Stefan now walked into the darkened den off the living room. The rhythm section of his next composition lay here, on a cot. He gazed down at Khaled Jabril. The man was so scrawny. His wife had been more substantial. A man of narrow face, bushy hair, full beard. His fingernails were long and Stefan wondered what they would sound like if he clicked them together. He recalled a woman patient, in the hospital, one of the hospitals, New Jersey, he believed. She had worn a sweatshirt, pink, stained with a portion of her lunch. She was gazing out the window and clicking her nails. Thumbnail against index finger.
Click, click, click.
Again and again and again.
Another patient was obviously irritated by the noise and kept glaring at the woman angrily but staring at a mental patient to achieve a desired effect is the same as asking a tree for directions. Stefan had not been the least troubled by the sound. He disliked very few sounds—vocal fry was a rare exception.

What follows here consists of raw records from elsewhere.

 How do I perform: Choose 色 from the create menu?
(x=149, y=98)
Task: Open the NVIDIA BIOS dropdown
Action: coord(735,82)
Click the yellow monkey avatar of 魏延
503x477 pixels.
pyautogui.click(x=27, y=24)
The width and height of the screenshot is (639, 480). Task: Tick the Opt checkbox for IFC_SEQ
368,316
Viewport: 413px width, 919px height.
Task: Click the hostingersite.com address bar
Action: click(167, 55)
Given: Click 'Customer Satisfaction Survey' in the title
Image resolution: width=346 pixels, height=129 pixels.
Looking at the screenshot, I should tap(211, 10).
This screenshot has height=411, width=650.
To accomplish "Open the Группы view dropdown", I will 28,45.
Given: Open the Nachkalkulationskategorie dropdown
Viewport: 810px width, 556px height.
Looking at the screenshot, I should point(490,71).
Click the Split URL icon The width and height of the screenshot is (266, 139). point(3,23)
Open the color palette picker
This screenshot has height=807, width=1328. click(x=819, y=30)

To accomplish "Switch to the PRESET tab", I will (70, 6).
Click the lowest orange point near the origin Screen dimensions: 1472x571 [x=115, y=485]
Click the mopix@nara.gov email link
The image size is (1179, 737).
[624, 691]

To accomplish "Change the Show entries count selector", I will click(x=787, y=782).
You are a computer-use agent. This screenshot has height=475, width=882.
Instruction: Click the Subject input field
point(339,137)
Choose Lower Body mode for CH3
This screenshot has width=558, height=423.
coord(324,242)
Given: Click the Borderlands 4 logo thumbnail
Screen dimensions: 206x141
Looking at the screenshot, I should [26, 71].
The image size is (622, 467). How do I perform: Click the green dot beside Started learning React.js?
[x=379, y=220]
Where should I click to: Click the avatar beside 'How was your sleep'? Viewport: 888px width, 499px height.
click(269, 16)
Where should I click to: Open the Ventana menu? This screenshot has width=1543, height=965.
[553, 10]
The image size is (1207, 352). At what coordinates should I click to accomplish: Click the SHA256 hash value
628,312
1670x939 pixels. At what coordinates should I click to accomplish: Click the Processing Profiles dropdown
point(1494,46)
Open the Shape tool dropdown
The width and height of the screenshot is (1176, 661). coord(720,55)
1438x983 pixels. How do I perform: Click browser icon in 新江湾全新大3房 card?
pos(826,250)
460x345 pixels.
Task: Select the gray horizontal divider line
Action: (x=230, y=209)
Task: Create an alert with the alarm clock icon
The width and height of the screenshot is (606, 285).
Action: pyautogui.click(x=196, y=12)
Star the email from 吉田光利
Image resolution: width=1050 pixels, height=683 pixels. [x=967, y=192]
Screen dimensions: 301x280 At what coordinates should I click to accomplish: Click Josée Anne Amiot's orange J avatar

Babies crying? So many textures of need, want, sorrow and confusion. Beautiful!
Pile drivers? The heartbeat of lonely machines.
Human screams? A tapestry of emotions.
Fingernails on a blackboard? Now, that was interesting. He had a dozen recordings in his archive. It comes third in the ranking of cringe-worthy sounds, after a fork on a plate and a knife on glass. The revulsion isn’t psychological: Some researchers thought people responded as if the sound were a primitive warning cry—it isn’t. No, it’s purely physical: a reaction to a particular megahertz range, amplified by the peculiar shape of the ear and painfully stabbing the amygdala region of the brain.
No, very few sounds troubled Stefan, though he would be fast to point out there’s a distinction between tone and volume.
Whatever the sound, crank up the decibels and it can move from unpleasant to painful…even to destructive.
Stefan knew this firsthand.
Now, that was a memory he cherished.